Usually, a system does not return documents whose relevance score is zero. That's why you could end up with empty result lists, as in your example. However, this is probably "a convention" because 1) you cannot meaningfully order the documents if they all have the same relevance score (so the system's output would be kind of random), and 2) if the system returns the entire collection every time it is queried, it will have severe efficiency issues.

Moreover, if you cast Information Retrieval to a binary classification problem, the returned documents would be the data points judged as positives by the model and the non-returned ones as negatives.

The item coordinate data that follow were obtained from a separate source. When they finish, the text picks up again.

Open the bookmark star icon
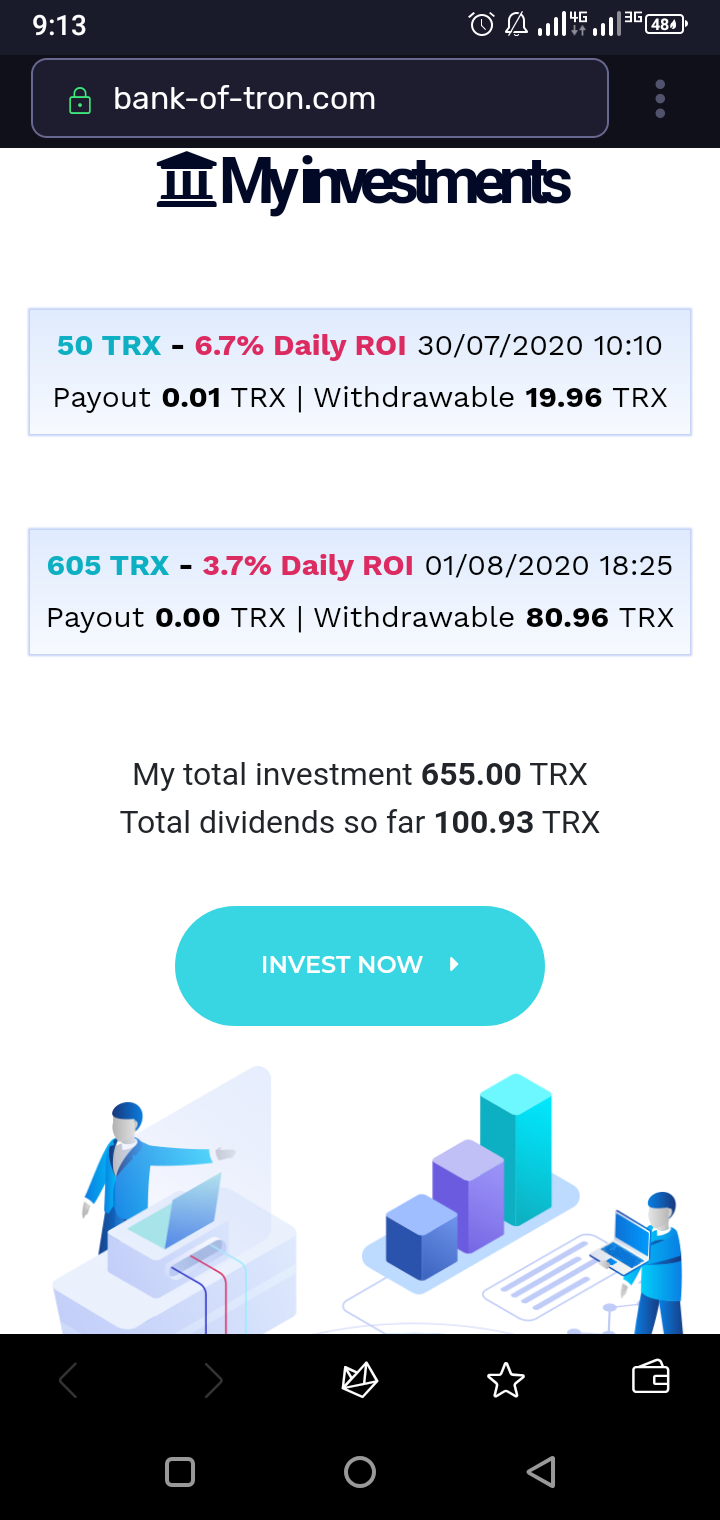The image size is (720, 1520). point(505,1380)
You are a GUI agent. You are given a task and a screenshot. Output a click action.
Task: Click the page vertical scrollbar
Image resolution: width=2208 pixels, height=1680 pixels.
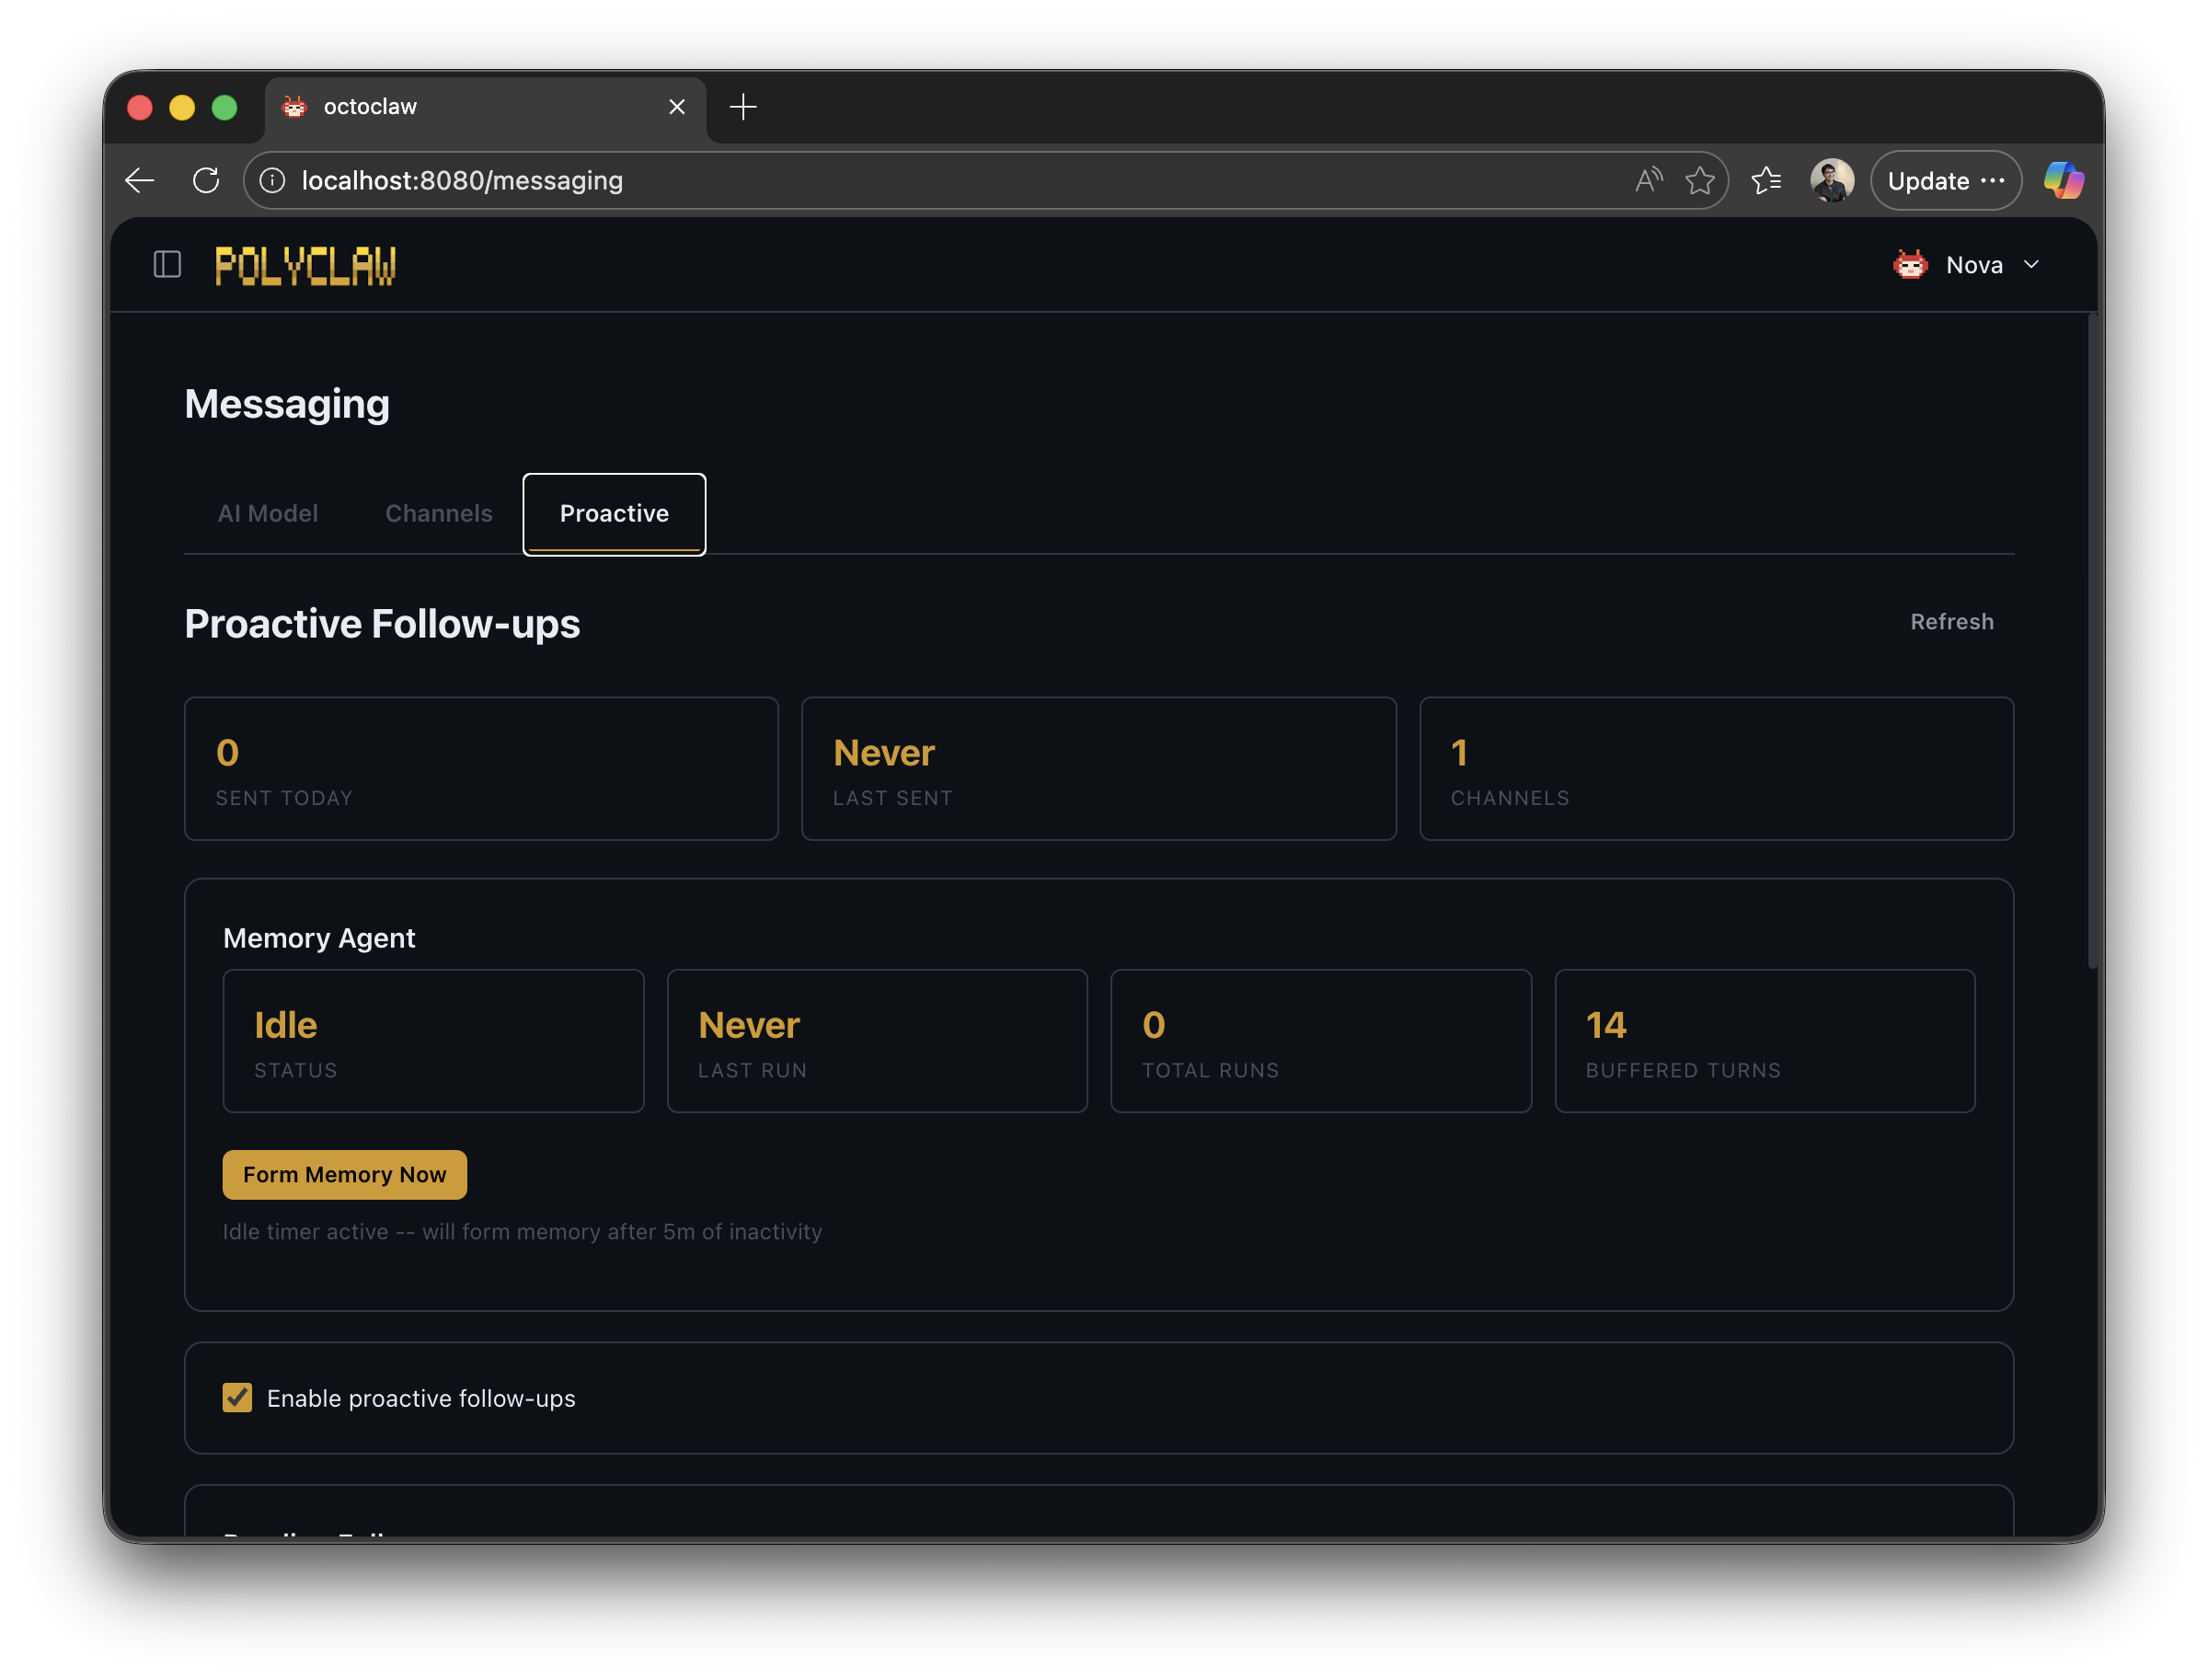point(2092,640)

If you have a query for which no document was returned, the model judged all the documents as negatives (non-relevant to the query).

I think returning no documents for one or more queries is a corner case. If we take this corner case to the extreme, a system that never returns documents should have Precision=1.0 on average following the last line of your comment, which does not sound right to me.

Makes sense / do we agree?

kaleko commented 1 year ago

I guess I agree. It sounds like a convention.

For example, if I google "awefoihawoefihawoefihw" and zero results come back, did my query have 100% precision or 0% precision? I would argue 100%, but I can see both sides.

Thanks for the clarification.

AmenRa commented 1 year ago

If you find a theoretically sound explanation, please post it here.